• _Entradas de datos_

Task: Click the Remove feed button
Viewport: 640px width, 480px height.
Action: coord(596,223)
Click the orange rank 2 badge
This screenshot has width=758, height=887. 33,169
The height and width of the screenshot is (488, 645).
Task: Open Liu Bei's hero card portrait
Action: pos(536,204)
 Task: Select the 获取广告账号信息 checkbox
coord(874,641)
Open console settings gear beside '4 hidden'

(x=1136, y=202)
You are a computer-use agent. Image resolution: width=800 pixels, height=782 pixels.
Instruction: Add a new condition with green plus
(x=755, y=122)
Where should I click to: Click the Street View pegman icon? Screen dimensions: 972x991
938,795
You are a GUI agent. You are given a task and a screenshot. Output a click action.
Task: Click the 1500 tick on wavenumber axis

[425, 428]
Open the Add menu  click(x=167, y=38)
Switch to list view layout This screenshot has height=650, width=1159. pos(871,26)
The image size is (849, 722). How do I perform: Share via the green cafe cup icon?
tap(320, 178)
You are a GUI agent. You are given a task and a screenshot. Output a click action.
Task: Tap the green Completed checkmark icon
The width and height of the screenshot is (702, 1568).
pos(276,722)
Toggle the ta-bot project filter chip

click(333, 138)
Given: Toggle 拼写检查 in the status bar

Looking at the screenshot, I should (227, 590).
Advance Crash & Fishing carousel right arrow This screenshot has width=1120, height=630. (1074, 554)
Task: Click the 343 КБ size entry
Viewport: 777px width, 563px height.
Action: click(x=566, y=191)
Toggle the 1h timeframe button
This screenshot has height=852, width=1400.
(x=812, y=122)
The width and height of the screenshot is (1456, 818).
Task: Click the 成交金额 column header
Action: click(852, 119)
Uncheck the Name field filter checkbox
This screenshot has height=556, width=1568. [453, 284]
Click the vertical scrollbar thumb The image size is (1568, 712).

• _Objetivo de la tarea_
Reproduce todas las filas anteriores sin alterar ni un solo carácter.

• _Respuesta a continuación_
Task: Click the Remove feed button
Viewport: 640px width, 480px height.
Action: coord(596,223)
Click the orange rank 2 badge
This screenshot has width=758, height=887. 33,169
The height and width of the screenshot is (488, 645).
Task: Open Liu Bei's hero card portrait
Action: pos(536,204)
 Task: Select the 获取广告账号信息 checkbox
coord(874,641)
Open console settings gear beside '4 hidden'

(x=1136, y=202)
You are a computer-use agent. Image resolution: width=800 pixels, height=782 pixels.
Instruction: Add a new condition with green plus
(x=755, y=122)
Where should I click to: Click the Street View pegman icon? Screen dimensions: 972x991
938,795
You are a GUI agent. You are given a task and a screenshot. Output a click action.
Task: Click the 1500 tick on wavenumber axis

[425, 428]
Open the Add menu  click(x=167, y=38)
Switch to list view layout This screenshot has height=650, width=1159. pos(871,26)
The image size is (849, 722). How do I perform: Share via the green cafe cup icon?
tap(320, 178)
You are a GUI agent. You are given a task and a screenshot. Output a click action.
Task: Tap the green Completed checkmark icon
The width and height of the screenshot is (702, 1568).
pos(276,722)
Toggle the ta-bot project filter chip

click(333, 138)
Given: Toggle 拼写检查 in the status bar

Looking at the screenshot, I should (227, 590).
Advance Crash & Fishing carousel right arrow This screenshot has width=1120, height=630. (1074, 554)
Task: Click the 343 КБ size entry
Viewport: 777px width, 563px height.
Action: click(x=566, y=191)
Toggle the 1h timeframe button
This screenshot has height=852, width=1400.
(x=812, y=122)
The width and height of the screenshot is (1456, 818).
Task: Click the 成交金额 column header
Action: click(852, 119)
Uncheck the Name field filter checkbox
This screenshot has height=556, width=1568. [453, 284]
Click the vertical scrollbar thumb The image size is (1568, 712).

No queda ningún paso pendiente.